More than half of COVID-19 survivors experience symptoms of the virus six months after recovery, a new study finds.
Researchers at Pennsylvania State University, in Center County, conducted a meta-analysis of previous studies of patients who said they still had symptoms months after the first positive test.
Symptoms such as cognitive impairment, anxiety and chronic fatigue were most commonly reported after recovery from the virus.
The teams say the implications are big for the future of healthcare, as it suggests millions will experience severe symptoms, and possibly years to come.
More than half of patients experience COVID-19 symptoms six months after recovery (long-term, right), equal to short- and medium-term totals after virus recovery
Cognitive impairment and difficulty concentrating are common neurological disorders Covid patients face after recovery. Many will also develop anxiety after recovering from the virus
More than half of people who recovered from COVID-19 still had chest abnormalities or needed extra help to breathe comfortably. Slightly less than half of the patients also reported some sort of functional impairment
The researchers, who published their findings Wednesday in JAMA Network Open, used 57 studies from 19 countries with more than 250,000 participants.
Among the participants, nearly 200,000 had been hospitalized due to complications caused by the virus.
Long Covid symptoms were broken down into short-term within a month of recovery; medium term, two to five months after recovery; and long-lasting, symptoms that are still felt six months after recovery.
The number of patients reporting symptoms at each stage remained constant.
Researchers found that 54 percent of patients experienced long-term Covid symptoms, almost similar to those short- or medium-term symptoms.
However, the number of symptoms reported after recovery was wide, as the virus appeared to affect people’s bodies differently.

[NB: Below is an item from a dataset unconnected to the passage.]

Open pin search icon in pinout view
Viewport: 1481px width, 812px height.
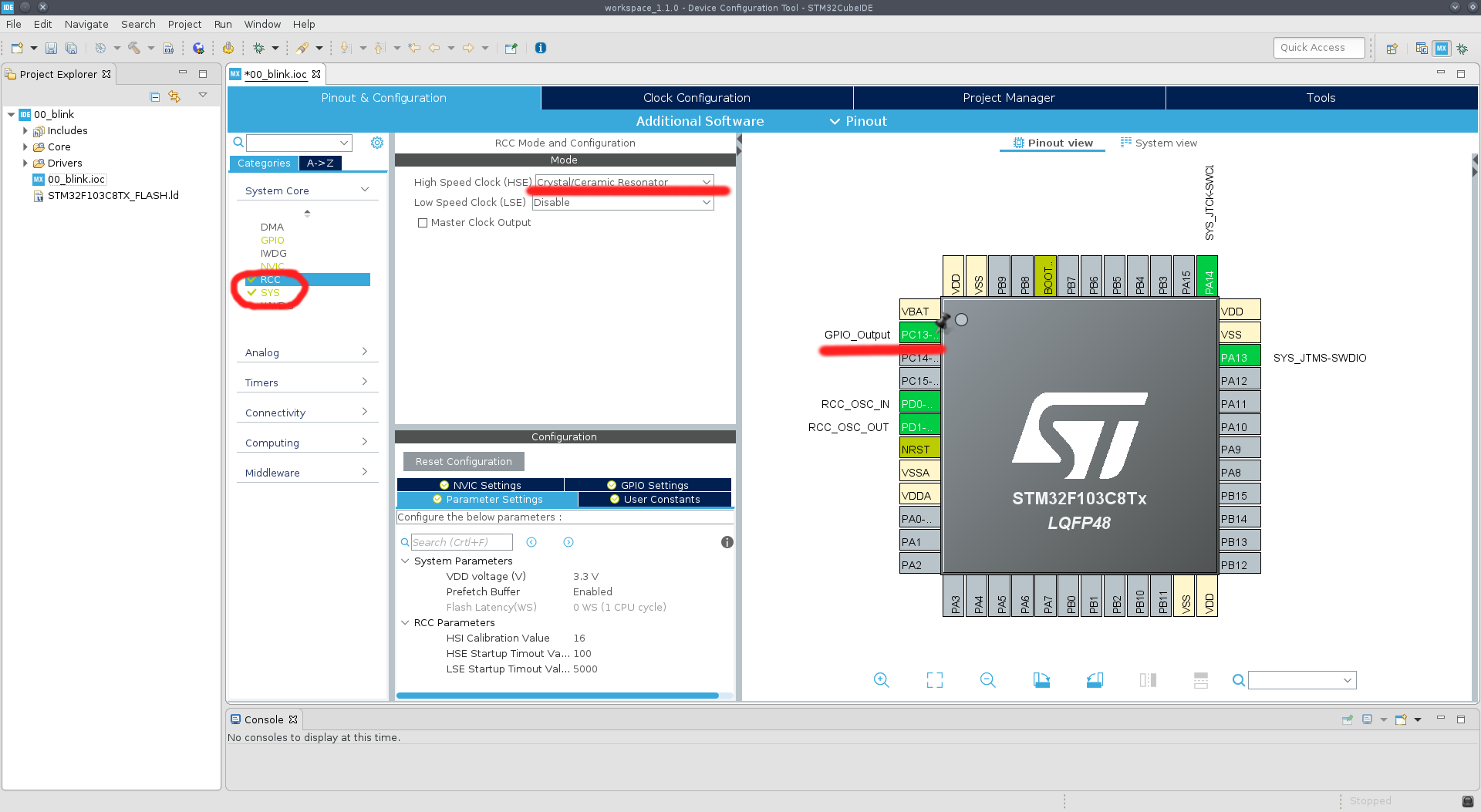click(1238, 680)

Just under 40% of people recovering from COVID-19 will experience fatigue even after the virus has left their bodies
Therefore, the researchers split the symptoms into five different categories: general symptoms, mental disorders, mobility disorders, neurological disorders and respiratory disorders.
The most common neurological disorders were difficulty concentrating, memory impairment and cognitive impairment.

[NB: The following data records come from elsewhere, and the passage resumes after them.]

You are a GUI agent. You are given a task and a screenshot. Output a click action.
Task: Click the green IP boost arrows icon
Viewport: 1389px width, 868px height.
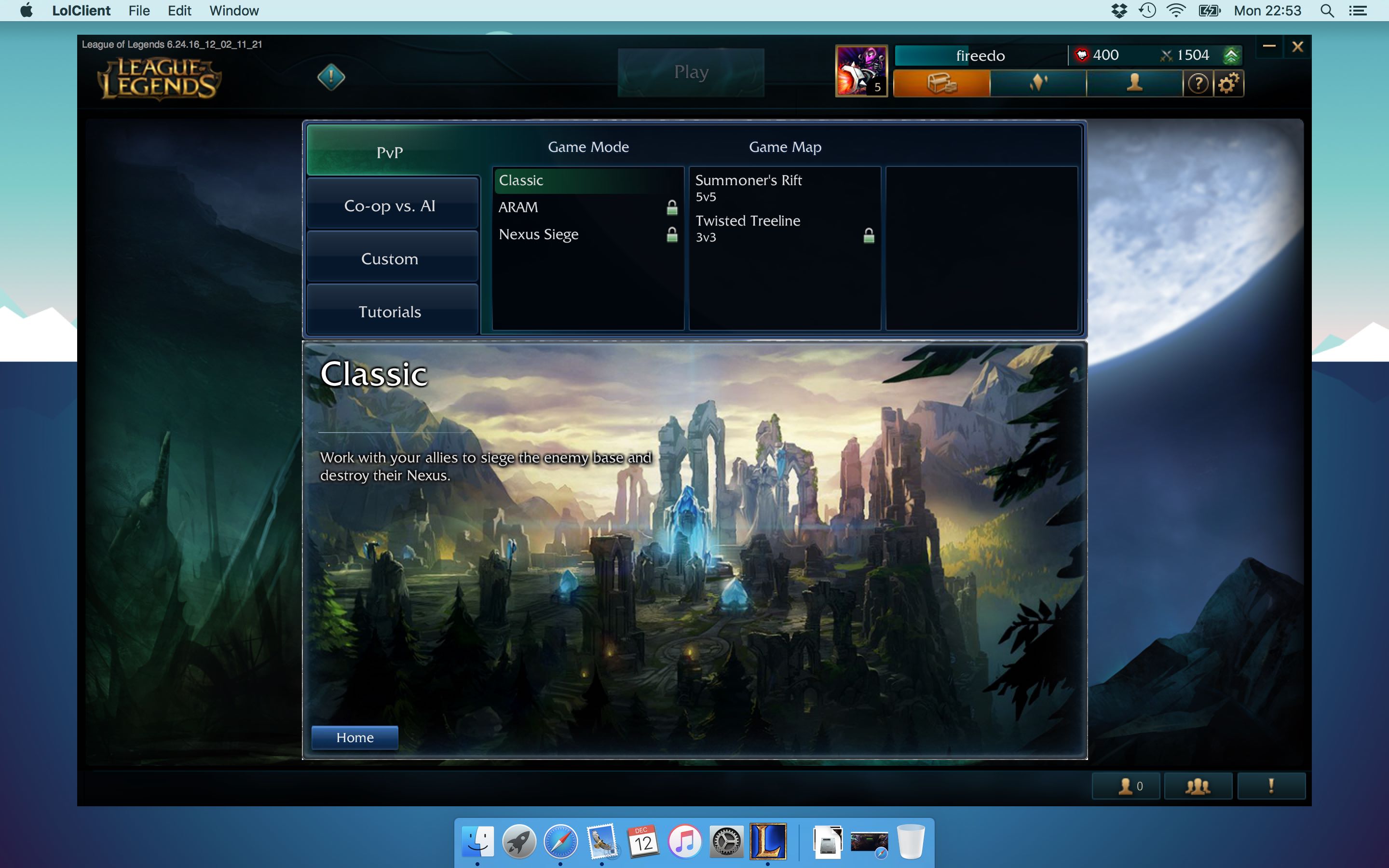coord(1231,55)
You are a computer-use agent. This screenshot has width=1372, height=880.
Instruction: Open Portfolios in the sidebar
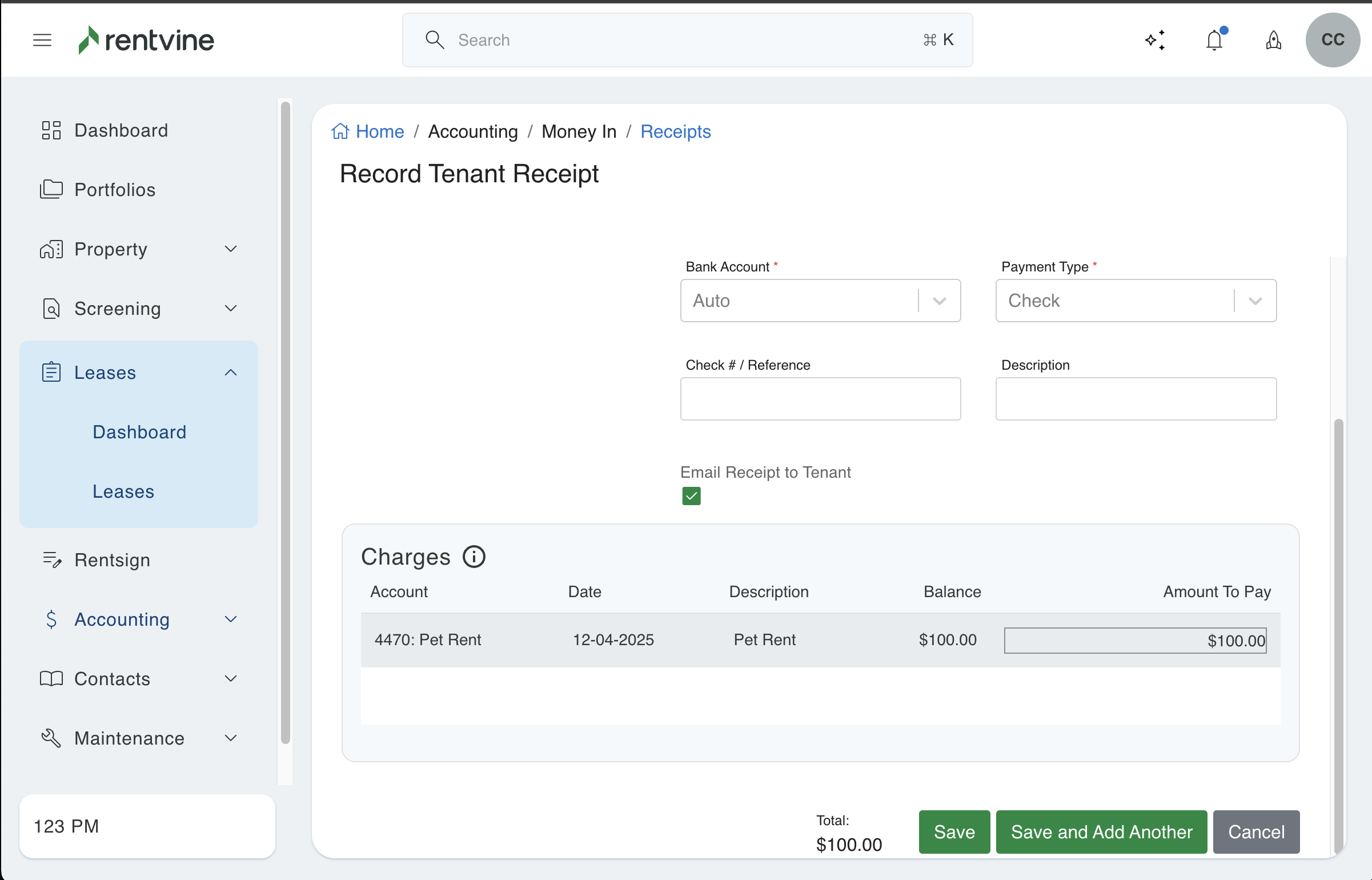click(x=115, y=190)
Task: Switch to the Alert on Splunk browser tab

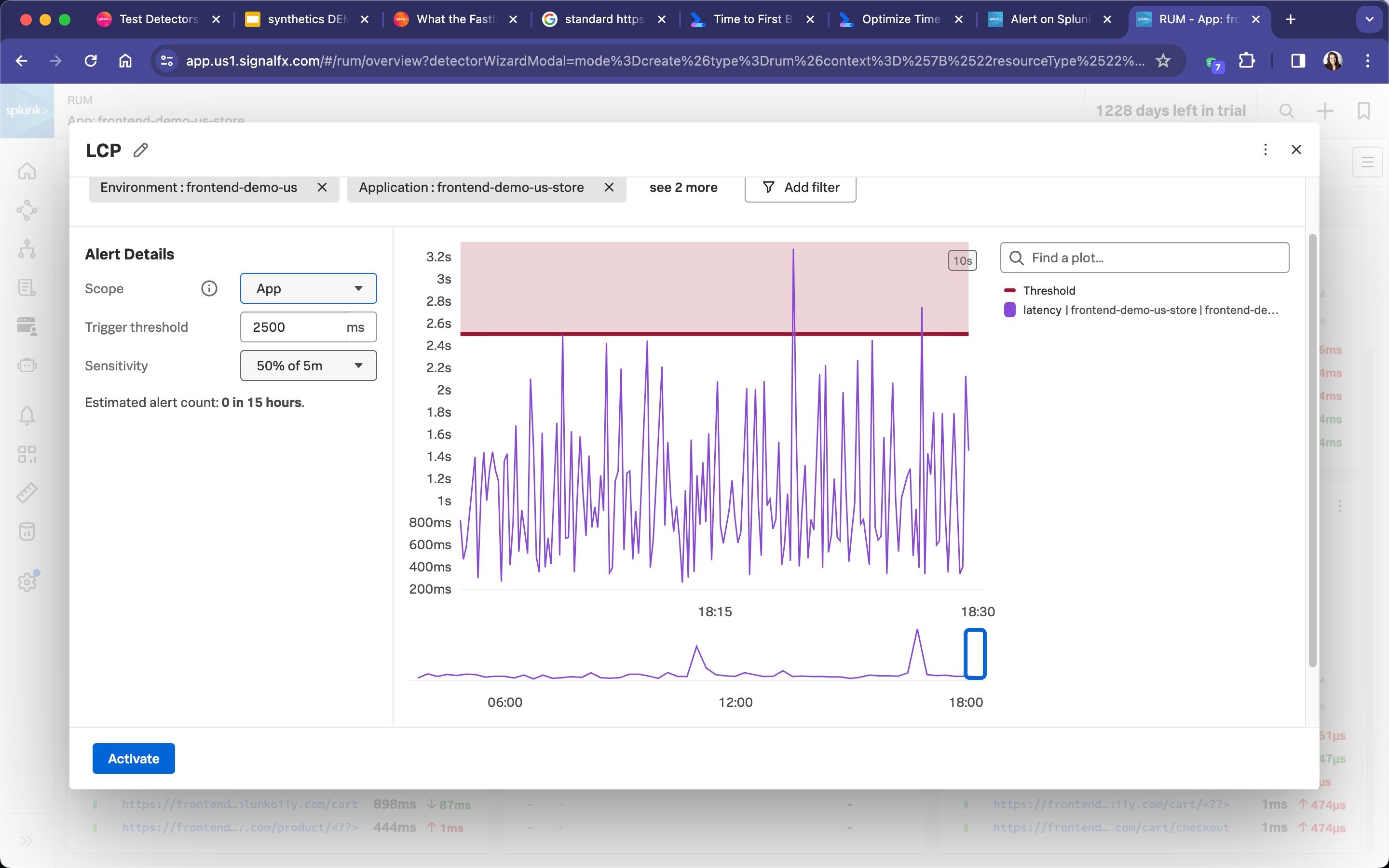Action: point(1048,19)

One study included in the analysis found that more than 40 percent of patients had cognitive impairment after recovery.
Overall, researchers found that one in four patients who recovered from Covid would experience some form of concentration problems.
The meta-analysis found that a median of 30 percent of COVID-19 survivors will have anxiety after recovery, with one study reporting a figure of about 70 percent, the most common mental health disorder.

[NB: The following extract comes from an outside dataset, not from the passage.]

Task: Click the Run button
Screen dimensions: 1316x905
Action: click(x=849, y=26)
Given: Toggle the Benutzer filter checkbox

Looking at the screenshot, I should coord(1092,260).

The most common symptoms were respiratory illness, with a median of more than 60 percent of patients experiencing breast imaging abnormalities or requiring some assistance to breathe comfortably.
Fatigue, categorized as a common symptom, was also common, with a median of just under 40 percent of patients reporting it months after recovery.
All of these symptoms are the result of what medical professionals long term Covid, a mysterious condition that has baffled some experts.
However, how, or why exactly, for long Covid affects some is not yet known, making it difficult to treat or cure the condition.
A majority of the survivors included in the study were hospitalized, making the numbers most likely higher in the analysis’s findings. Pictured: A nurse treats a COVID-19 patient in Coeur d’Alene, Idaho
The findings of Penn State’s meta-analysis show that the scope of long-term Covid is broader than many may think, with a total of 23 different symptoms associated with the virus and whose treatments fall across many medical fields.
The researchers believe that doctors from different disciplines should work together to treat patients and address all their possible symptoms after recovery.
‘Our results indicate that clinical treatment of [long Covid symptoms] will require a whole-patient perspective, including management tools such as virtual rehabilitation platforms and chronic care for post-acute COVID-19 symptoms coupled with management of pre-existing or new co-morbidities,” researchers wrote in the study.
The study does have limitations.
First, a vast majority of participants in all studies were hospitalized with the virus, meaning the average participant likely had a more severe case than the average Covid survivor.
Also, many studies focused on a specific comorbidity that others had not included, pushing the numbers higher because one study looking for that particular symptom could drive the number up.
This is especially evident in the respiratory disease category, where an abnormally high number of people report serious problems.